ESRI Research Professor John Fitzgerald warned that the future of Irish industry will be in the financial and web-based sector. He urged the need for a common carbon tax across Europe.
“A carbon tax could benefit competitiveness and lead to a reduction in general labour tax. It will encourage investment and research and would be best if it were EU-wide so we remain competitive. Targets are meaningless. Policy is what will change our energy usage and cut greenhouse gas emissions.”
The Government was also urged to give financial and political support to the development of an Irish bio-fuel industry as we have the potential to become world leaders, according to a leading expert in bio-fuels, Michael Cunningham.
Managing director of White Young Green Ireland, Mr Cunningham said that we “have targets but no action plan”. He said the development of the Irish bio-fuel industry would not completely solve our energy supply crisis but it could contribute to it. Bio-fuel is any bio-mass material, such as wood pellets and bio-diesel, that can provide bio-energy.

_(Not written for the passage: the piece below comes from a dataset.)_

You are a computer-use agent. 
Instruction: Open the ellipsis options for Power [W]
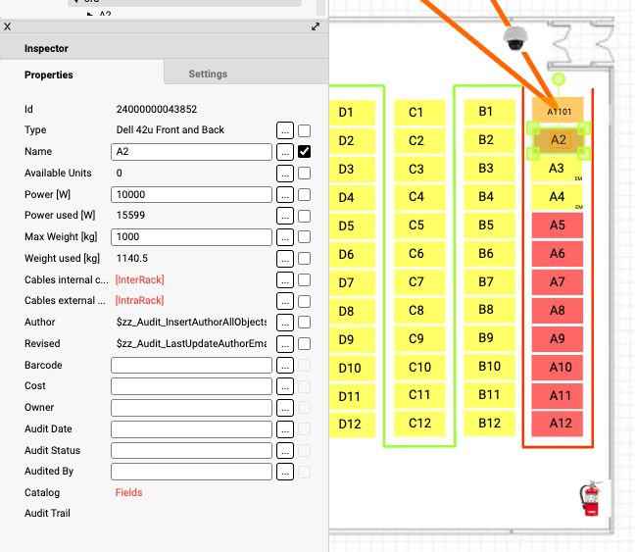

“In the short term, bio-fuels combined with energy efficiency offer the only real option for reducing our dependency for oil and cutting our greenhouse gas emissions” he said.
Mr Cunningham warned that the planning process for bio-fuel development needs to become more open if we are to build the industry. He also said a “vision for the future” must be put in place.
He warned that we should be able to go some way towards insuring security of supply from within this country. He added that the bio-fuels in industry could supplement the declining farm income and also increase employment in rural communities. The world bio-fuel market was largely untapped and by 2030, at the current rate of increase, transport will be consuming 80% more energy.